Alexander F. sitzt derzeit in Untersuchungshaft und schweigt. Die Ermittler nehmen an, dass er seinem türkischen Freund, der ihm im Jahr 2000 ein Alibi gegeben hatte, als Gegenleistung seine Papiere überließ. Mit diesen hatte der Türke, der keine Aufenthaltsgenehmigung für Deutschland besaß, bis zu seiner Festnahme Anfang des Jahres in Ostfriesland gelebt.

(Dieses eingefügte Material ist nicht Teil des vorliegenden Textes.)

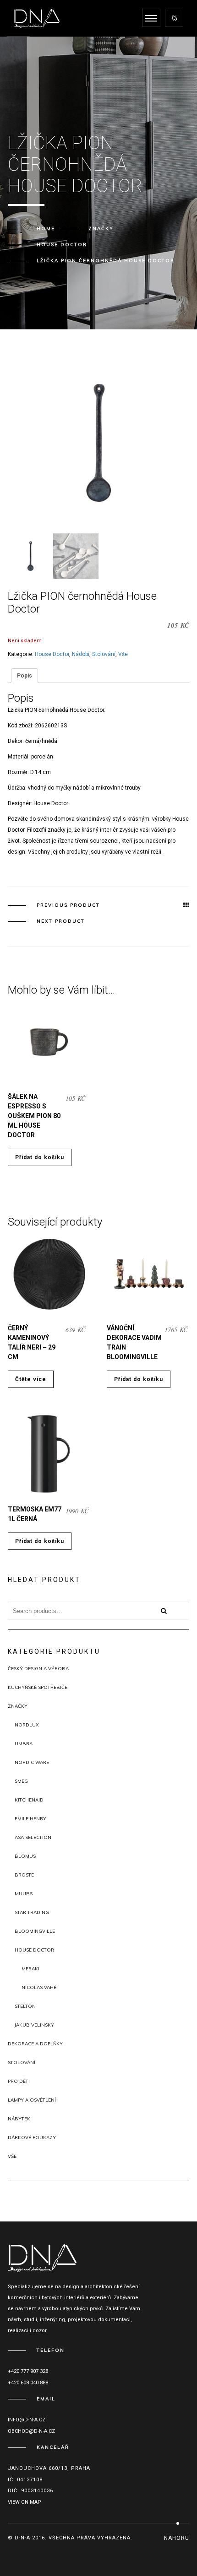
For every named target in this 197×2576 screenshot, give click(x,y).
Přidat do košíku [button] (39, 1157)
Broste (24, 1875)
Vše (123, 654)
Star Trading (32, 1912)
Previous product (68, 905)
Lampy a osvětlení (32, 2100)
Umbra (24, 1744)
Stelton (25, 2006)
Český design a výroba (38, 1669)
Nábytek (19, 2119)
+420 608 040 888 (28, 2383)
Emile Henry (30, 1819)
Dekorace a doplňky (35, 2044)
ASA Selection (33, 1837)
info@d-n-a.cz (26, 2420)
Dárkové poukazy (32, 2137)
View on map (24, 2502)
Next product (61, 921)
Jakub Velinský (34, 2025)
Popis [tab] (24, 675)
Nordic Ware (32, 1762)
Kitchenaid (29, 1800)
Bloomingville (35, 1931)
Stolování (103, 654)
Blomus (25, 1856)
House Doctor (62, 244)
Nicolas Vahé (39, 1987)
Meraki (30, 1969)
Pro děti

Strafverteidiger Andreas Steffen beeindrucken die zehn Indizien allerdings nicht, die die Ermittler zusammengetragen haben: »Wo ist denn der Beweis, dass die Frau überhaupt ums Leben gekommen ist?«, fragte er und bezeichnete die fünfjährigen Ermittlungen der Polizei als »bodenlose Geldverschwendung«. Er gehe davon aus, dass sein Mandant freigesprochen werde, sagte der Anwalt.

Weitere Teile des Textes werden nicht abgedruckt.